RECORD EXCERPTS section start

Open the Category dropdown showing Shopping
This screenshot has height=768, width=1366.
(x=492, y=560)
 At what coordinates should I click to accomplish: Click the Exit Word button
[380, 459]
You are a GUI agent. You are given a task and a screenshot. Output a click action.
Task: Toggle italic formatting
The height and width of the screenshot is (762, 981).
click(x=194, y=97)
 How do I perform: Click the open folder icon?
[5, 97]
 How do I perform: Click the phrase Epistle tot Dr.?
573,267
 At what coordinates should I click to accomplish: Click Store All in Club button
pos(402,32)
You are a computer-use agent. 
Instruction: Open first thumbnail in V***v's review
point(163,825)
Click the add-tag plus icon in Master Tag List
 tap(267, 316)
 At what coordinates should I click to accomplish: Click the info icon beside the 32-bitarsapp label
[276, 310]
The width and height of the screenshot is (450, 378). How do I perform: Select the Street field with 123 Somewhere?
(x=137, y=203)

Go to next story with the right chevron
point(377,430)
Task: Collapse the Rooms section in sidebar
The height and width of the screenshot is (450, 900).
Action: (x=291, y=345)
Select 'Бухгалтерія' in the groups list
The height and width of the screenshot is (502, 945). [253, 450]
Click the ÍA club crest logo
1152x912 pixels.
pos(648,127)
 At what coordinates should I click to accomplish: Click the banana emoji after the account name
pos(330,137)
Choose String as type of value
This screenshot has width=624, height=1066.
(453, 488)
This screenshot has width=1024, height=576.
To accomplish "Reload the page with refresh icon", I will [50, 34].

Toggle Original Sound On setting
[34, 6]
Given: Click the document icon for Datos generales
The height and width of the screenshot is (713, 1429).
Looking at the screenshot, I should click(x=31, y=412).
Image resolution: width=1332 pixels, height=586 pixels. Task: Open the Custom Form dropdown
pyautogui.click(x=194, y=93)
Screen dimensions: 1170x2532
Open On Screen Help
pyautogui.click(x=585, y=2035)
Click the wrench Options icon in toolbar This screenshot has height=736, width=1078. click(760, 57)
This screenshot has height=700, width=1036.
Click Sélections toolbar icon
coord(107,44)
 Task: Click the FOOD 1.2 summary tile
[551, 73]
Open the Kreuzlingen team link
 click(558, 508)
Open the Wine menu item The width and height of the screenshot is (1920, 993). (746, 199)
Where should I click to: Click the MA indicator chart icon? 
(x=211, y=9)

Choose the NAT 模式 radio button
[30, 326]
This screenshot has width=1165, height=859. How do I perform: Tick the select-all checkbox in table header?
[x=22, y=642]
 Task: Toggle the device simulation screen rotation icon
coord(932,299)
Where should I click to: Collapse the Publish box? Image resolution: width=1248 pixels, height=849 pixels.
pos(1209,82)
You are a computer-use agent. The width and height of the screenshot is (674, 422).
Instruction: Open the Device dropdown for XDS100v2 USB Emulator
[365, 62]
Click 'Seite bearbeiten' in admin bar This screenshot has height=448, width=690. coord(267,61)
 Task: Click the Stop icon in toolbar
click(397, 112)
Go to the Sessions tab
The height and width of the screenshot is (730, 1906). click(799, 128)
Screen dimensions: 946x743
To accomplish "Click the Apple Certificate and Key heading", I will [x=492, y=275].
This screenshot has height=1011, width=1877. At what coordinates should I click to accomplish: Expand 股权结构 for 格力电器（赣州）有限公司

RECORD EXCERPTS section end

WORK TASK:
In the entries above, find each line with the string "dimensions" and copy it.

RESPONSE:
Screen dimensions: 1170x2532
Screen dimensions: 946x743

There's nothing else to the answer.